Exactly the lines from the top of the records below through the one containing "Open the browser" must be set down, with no line added or dropped.

Data section:

-------

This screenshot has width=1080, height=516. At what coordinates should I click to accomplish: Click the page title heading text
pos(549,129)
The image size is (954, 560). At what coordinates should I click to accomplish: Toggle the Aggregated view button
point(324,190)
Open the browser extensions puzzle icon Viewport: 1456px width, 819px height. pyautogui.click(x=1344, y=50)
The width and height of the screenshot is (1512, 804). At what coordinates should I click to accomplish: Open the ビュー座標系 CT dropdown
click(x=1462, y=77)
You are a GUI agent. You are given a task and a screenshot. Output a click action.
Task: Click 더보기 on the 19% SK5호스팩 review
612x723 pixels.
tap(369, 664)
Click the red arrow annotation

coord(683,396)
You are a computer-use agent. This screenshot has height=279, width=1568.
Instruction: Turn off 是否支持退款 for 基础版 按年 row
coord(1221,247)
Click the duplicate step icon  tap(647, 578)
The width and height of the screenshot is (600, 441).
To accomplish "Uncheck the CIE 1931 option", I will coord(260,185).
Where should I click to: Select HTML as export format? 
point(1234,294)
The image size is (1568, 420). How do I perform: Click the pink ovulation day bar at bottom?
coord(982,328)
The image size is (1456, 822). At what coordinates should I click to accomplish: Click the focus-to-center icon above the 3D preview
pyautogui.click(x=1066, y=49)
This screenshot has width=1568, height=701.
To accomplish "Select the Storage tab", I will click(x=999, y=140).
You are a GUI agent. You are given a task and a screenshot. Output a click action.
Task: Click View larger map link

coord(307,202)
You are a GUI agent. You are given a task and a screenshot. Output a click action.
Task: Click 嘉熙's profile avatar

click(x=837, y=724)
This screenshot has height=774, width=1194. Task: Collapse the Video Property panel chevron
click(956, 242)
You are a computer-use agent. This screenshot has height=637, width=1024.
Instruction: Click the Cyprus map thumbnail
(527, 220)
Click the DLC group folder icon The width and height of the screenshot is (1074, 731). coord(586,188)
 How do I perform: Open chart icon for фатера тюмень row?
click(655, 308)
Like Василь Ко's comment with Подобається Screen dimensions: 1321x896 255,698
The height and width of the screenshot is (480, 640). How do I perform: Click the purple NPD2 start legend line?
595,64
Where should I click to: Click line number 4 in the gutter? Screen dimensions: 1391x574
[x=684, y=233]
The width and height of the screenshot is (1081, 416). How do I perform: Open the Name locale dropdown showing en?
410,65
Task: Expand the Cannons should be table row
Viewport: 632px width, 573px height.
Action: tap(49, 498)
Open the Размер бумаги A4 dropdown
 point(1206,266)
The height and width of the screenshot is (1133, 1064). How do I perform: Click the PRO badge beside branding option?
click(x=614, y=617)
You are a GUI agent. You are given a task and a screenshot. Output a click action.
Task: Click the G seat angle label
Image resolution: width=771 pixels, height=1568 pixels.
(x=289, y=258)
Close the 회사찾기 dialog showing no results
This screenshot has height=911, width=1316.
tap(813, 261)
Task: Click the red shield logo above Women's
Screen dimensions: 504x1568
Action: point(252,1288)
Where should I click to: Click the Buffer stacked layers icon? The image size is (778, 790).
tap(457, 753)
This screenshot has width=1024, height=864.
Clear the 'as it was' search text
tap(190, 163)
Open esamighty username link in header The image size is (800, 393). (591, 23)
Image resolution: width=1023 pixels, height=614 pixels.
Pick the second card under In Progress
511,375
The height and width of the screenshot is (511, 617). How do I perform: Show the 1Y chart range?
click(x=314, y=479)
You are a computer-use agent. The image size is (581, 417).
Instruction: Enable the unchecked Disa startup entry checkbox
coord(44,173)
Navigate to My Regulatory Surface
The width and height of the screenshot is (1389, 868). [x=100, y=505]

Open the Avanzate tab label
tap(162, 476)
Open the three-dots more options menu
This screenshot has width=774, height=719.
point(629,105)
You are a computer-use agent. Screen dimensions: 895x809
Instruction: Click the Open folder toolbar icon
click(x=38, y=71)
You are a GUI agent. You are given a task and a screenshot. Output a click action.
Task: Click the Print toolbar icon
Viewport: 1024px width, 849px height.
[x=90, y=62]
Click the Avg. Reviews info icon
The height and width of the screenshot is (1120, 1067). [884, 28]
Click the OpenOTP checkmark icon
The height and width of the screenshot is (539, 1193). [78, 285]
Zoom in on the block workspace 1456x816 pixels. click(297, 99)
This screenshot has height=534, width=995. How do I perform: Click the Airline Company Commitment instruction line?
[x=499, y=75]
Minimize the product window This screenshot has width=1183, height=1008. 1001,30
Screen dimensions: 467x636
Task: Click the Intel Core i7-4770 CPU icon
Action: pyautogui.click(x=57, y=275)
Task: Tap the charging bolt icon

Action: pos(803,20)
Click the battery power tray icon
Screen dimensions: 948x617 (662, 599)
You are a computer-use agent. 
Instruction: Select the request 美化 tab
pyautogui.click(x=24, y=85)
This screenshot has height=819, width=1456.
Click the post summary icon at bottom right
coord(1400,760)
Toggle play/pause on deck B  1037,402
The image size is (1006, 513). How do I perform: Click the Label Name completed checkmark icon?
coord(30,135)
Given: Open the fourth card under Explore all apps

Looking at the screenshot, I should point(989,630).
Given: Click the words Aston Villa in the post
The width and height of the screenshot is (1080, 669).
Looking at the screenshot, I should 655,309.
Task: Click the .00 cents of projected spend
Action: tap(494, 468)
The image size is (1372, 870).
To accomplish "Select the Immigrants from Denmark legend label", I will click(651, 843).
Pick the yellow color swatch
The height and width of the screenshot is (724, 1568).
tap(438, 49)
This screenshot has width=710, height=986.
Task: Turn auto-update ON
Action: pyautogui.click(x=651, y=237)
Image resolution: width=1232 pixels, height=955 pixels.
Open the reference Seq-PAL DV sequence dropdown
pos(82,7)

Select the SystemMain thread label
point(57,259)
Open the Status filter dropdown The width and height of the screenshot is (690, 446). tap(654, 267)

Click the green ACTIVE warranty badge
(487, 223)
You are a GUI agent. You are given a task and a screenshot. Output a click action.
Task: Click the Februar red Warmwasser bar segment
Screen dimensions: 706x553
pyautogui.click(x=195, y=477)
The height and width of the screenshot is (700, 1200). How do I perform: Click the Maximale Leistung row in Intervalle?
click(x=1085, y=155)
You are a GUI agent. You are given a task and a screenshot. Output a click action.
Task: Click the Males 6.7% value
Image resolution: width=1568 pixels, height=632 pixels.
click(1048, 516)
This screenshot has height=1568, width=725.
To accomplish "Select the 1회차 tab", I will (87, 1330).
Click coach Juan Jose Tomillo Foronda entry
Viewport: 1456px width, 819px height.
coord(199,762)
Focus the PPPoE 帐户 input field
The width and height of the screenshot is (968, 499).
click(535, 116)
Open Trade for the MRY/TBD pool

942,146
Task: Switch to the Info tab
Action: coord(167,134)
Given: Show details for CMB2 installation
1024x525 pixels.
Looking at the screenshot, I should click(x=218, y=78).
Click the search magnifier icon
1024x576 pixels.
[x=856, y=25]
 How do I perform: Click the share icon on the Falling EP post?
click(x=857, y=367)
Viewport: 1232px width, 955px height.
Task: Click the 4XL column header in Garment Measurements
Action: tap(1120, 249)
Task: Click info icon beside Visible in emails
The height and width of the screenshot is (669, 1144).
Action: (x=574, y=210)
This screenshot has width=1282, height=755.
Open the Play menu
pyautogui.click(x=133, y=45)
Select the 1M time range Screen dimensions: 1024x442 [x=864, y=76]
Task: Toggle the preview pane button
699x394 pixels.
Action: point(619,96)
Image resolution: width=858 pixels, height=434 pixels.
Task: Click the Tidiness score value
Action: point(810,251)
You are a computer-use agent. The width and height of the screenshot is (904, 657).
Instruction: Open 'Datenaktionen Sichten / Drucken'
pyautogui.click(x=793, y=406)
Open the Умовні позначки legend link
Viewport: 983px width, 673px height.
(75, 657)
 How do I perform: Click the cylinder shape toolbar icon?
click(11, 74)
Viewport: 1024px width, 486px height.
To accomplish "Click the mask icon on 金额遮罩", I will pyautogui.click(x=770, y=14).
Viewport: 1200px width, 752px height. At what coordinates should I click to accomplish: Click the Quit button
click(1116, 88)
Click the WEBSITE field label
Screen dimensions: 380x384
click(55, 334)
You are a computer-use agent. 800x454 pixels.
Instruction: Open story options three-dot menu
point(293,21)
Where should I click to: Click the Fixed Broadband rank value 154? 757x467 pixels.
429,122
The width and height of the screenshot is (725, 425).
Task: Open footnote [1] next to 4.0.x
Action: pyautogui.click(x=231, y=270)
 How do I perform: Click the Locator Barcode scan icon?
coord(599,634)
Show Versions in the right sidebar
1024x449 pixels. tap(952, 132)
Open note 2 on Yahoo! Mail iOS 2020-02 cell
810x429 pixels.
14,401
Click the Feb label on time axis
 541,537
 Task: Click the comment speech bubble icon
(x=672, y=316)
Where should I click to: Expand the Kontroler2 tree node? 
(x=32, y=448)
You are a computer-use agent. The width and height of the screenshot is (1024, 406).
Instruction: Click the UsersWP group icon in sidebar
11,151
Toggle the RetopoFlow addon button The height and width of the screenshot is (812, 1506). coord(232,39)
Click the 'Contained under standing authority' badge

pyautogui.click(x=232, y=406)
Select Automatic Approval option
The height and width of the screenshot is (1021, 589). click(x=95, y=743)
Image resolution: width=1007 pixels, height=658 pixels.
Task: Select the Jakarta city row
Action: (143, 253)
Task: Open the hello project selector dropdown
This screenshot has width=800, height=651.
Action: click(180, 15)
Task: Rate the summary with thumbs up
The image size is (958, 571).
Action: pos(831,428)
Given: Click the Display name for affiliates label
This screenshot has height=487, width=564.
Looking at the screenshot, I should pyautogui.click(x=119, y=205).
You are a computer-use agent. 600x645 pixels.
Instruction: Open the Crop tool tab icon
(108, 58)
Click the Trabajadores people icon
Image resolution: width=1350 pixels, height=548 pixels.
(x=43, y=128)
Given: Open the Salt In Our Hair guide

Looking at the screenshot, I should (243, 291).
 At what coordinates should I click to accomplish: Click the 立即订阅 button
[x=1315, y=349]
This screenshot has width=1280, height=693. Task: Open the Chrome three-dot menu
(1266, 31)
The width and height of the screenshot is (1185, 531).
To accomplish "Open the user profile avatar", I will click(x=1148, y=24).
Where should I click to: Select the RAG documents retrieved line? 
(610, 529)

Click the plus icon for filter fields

-------

Output below:
This screenshot has width=1080, height=516. At what coordinates should I click to accomplish: Click the page title heading text
pos(549,129)
The image size is (954, 560). At what coordinates should I click to accomplish: Toggle the Aggregated view button
point(324,190)
Open the browser extensions puzzle icon Viewport: 1456px width, 819px height. pyautogui.click(x=1344, y=50)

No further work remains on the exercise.